Crock Pot Turkey Chili - 15 Minute Prep Time - 6 Hours 15 Minutes Total - 8 Servings
2 tablespoons vegetable oil
3 tablespoons tomato paste
3 tablespoons chili powder
1 tablespoon ground cumin
1/2 teaspoon cayenne pepper
3/4 pound ground turkey (preferably dark meat)
One 28-ounce can fire-roasted diced tomatoes
2 3/4 cups low-sodium chicken broth, plus more for thinning the chili if needed
Two 15-ounce cans pinto beans, strained and rinsed
1 medium onion, chopped
- Heat the oil in a large nonstick skillet over medium-high heat. Add the tomato paste, chili powder, cumin and cayenne and cook, stirring, until the oil is brick-red and the mixture is dry, about 2 minutes. Add the ground turkey and 1 teaspoon salt and cook, stirring and breaking up into smaller pieces, until the mixture is combined (the turkey doesn't need to be cooked all the way through at this point). Transfer the mixture to the insert of a 6-quart slow cooker.

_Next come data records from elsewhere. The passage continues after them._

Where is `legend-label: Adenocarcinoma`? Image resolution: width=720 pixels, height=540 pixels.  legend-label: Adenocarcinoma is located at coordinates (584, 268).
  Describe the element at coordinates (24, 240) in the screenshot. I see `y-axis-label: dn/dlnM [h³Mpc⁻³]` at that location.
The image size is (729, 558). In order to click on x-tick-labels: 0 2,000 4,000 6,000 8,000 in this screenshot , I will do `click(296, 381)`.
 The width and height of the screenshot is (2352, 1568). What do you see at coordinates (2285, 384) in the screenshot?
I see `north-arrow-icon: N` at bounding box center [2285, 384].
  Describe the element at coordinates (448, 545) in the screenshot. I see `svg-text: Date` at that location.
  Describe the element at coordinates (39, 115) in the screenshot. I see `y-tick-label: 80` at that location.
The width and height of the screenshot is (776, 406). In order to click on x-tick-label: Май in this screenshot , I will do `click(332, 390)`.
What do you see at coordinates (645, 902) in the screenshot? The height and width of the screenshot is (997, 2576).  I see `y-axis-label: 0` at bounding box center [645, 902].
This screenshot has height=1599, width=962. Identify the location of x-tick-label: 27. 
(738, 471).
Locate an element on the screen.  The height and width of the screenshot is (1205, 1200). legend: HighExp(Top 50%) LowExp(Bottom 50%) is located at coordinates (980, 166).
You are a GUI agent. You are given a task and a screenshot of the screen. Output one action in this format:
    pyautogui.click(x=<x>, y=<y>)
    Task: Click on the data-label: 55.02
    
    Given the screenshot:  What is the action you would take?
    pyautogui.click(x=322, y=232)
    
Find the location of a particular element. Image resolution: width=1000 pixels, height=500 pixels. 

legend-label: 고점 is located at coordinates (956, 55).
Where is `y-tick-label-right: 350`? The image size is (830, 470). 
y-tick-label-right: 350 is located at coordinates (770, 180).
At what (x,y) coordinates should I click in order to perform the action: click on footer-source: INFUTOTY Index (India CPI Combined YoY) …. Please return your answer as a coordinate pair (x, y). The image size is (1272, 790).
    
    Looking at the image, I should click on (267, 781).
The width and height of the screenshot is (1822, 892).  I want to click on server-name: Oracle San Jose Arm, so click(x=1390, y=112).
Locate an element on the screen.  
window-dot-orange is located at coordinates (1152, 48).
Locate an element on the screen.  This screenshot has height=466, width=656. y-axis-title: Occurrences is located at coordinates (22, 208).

- Add the tomatoes, chicken broth, and 1 teaspoon salt to the skillet over medium-high heat and bring to a simmer, whisking. Cook for about 2 minutes. Add the tomato mixture, beans, and onions to the insert and give the mixture a good stir. Cover and cook on low for 6 to 8 hours.
- Add chicken broth to thin the chili, if necessary. Season with salt.
Pro Tip* Add Sliced scallions, shredded Cheddar, sour cream and chopped pickled jalapeno, or tortilla chips for serving
Corn Bread Casserole - 5 Minute Prep Time - 50 Minutes Total - 8 Servings
What You Need
1 can of corn, drained
1 can of creamed corn
1 cup of sour cream
1 stick of melted butter (1/2 cup)
1 box of Jiffy Corn Muffin mix
- Throw all of those ingredients in a bowl and mix them up.
- Transfer the mixture to a greased 8×8 baking pan and bake at 350 degrees for about 45 minutes
So EASY! This is a crowd-pleaser no doubt and little to no effort!
Yum! So excited to see everyone's chili. Let us know how these recipes came out!